Engineering Contradictions & Design Principles
Engineering Contradiction Analysis
1Reliability
If GPS signals are used as reference locations for constructing radio map, then location accuracy can be maintained, but GPS signals are not available in indoor spaces
Solution Approach 1:
The patent introduces FSA-based state models as an intermediary between WLAN fingerprints and location information. Instead of directly using GPS signals which don't work indoors, the system creates a mediating representation (FSA states) that captures spatial relationships and transitions, allowing indoor location recognition without direct GPS dependency
Solution Approach 2:
The patent replaces the GPS-based mechanical positioning system with a WLAN fingerprint-based electromagnetic signal system. By substituting the physical GPS satellite signal mechanism with WLAN radio frequency signals and FSA-based probabilistic modeling, the system achieves indoor positioning capability where GPS is unavailable
2Measurement precision
If manual construction of radio map is performed, then accurate location data can be collected, but much cost and time are required
Solution Approach 1:
The system enables self-service by allowing mobile devices to automatically contribute WLAN fingerprints during normal operation. Users inadvertently participate in radio map construction by allowing their devices to collect and upload WLAN signal data, eliminating the need for dedicated manual data collection teams while maintaining data quality through automated FSA-based processing
Solution Approach 2:
The patent applies preliminary action by pre-processing and organizing WLAN fingerprints into FSA state models before they are needed for location recognition. The system proactively builds and updates the radio map structure in advance, so that when location queries occur, the processing is already optimized and ready, reducing both construction and query time
3Loss of information
If additional sensors are used to tag collection points, then location information can be obtained, but additional costs are incurred
Solution Approach 1:
The patent extracts location information purely from WLAN fingerprint patterns without requiring additional sensors. By taking out the dependency on extra hardware and focusing solely on analyzing WLAN signal characteristics (strength, MAC addresses, signal quality), the system obtains location data using only the standard wireless network interface already present in mobile devices
Solution Approach 2:
The system makes the WLAN interface universal by using it for multiple purposes: both for normal wireless communication and for location determination. The same wireless card that provides network connectivity also captures fingerprints for positioning, eliminating the need for separate sensors and reducing device complexity while maintaining information quality
Data Source
AI summary
An automated WLAN radio map construction method and system is provided.
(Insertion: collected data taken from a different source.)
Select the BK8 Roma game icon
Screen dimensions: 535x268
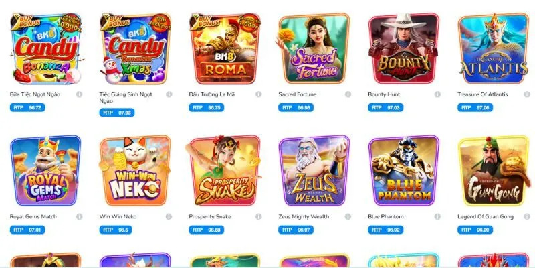point(225,48)
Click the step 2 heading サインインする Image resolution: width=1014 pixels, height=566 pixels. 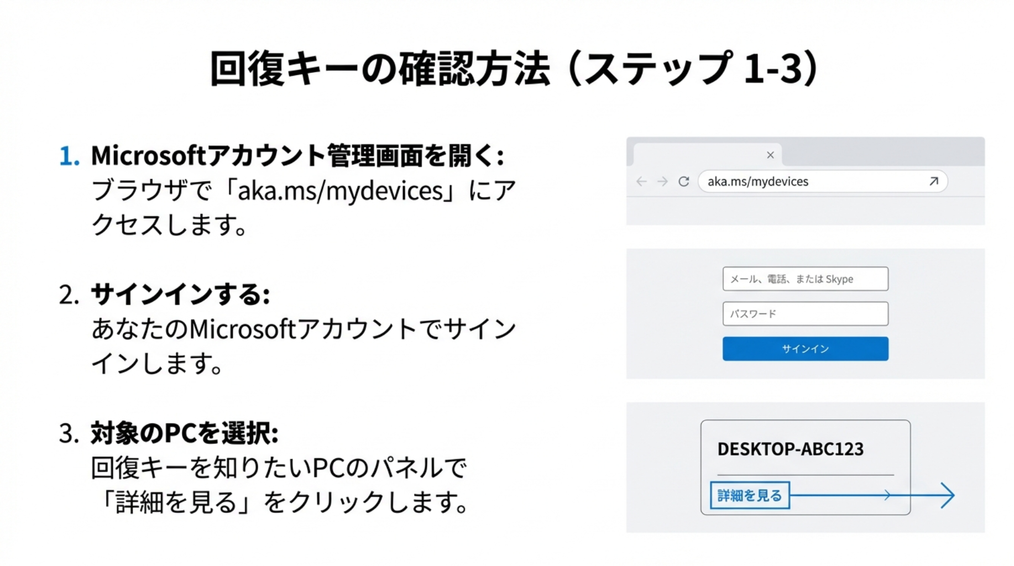[x=180, y=295]

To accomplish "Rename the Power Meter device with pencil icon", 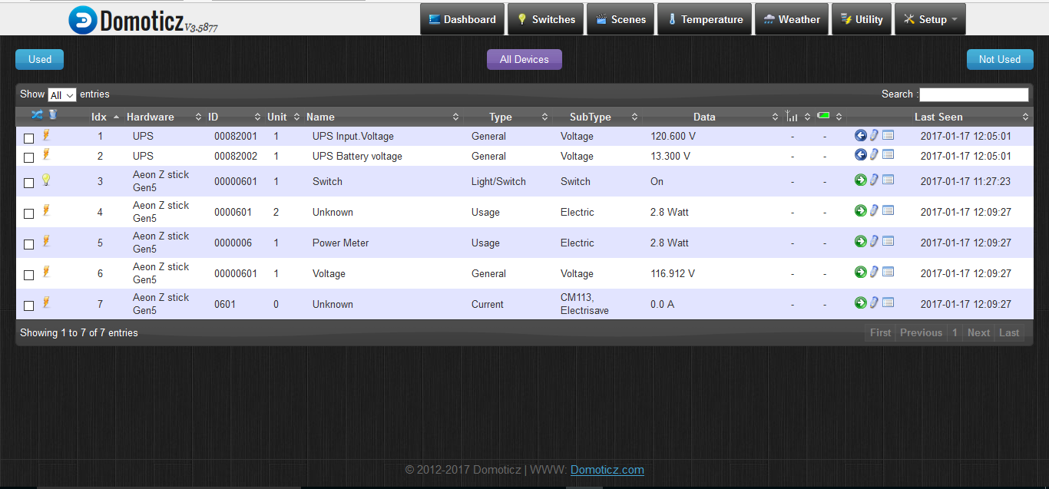I will click(874, 240).
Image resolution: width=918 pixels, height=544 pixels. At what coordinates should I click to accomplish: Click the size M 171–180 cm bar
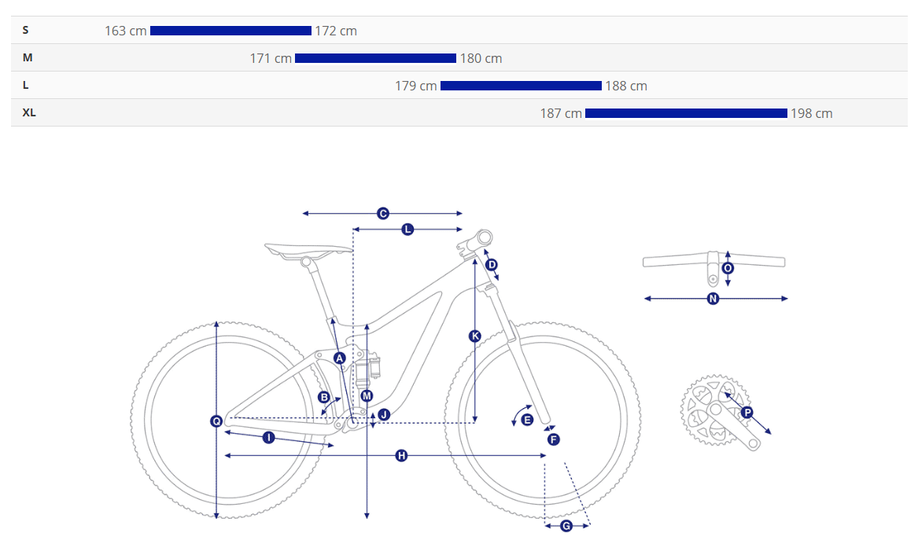coord(375,58)
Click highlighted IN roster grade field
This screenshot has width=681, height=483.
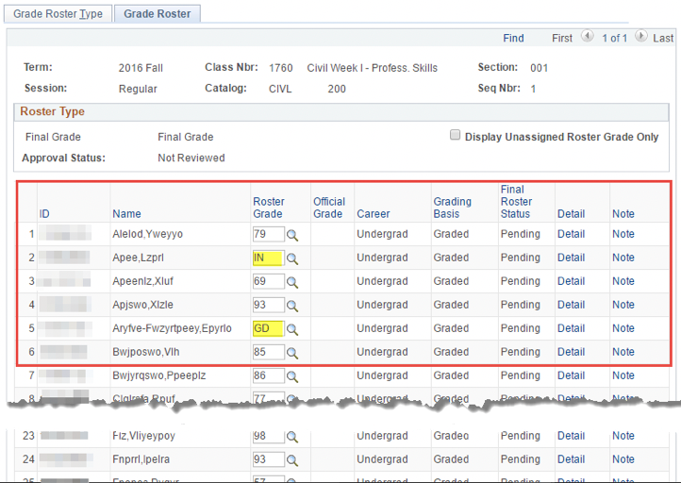(267, 258)
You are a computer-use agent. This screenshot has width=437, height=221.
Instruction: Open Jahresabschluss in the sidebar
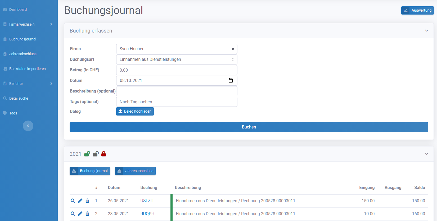tap(23, 54)
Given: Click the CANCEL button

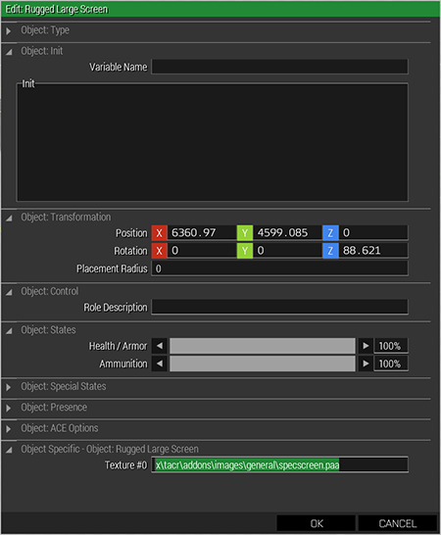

The automated WLAN radio map construction method includes: collecting WLAN fingerprints obtained by mobile device in an indoor space, machine-learning a learning model which is generated based on a state diagram in which divided areas of an indoor map are expressed by location states, arranging the collected WLAN fingerprints in corresponding location states, and storing a result of the arranging. Accordingly, collection locations of WLAN fingerprints collected in a plurality of unspecific smartphones without reference location information such as GPS signals can be automatically labeled.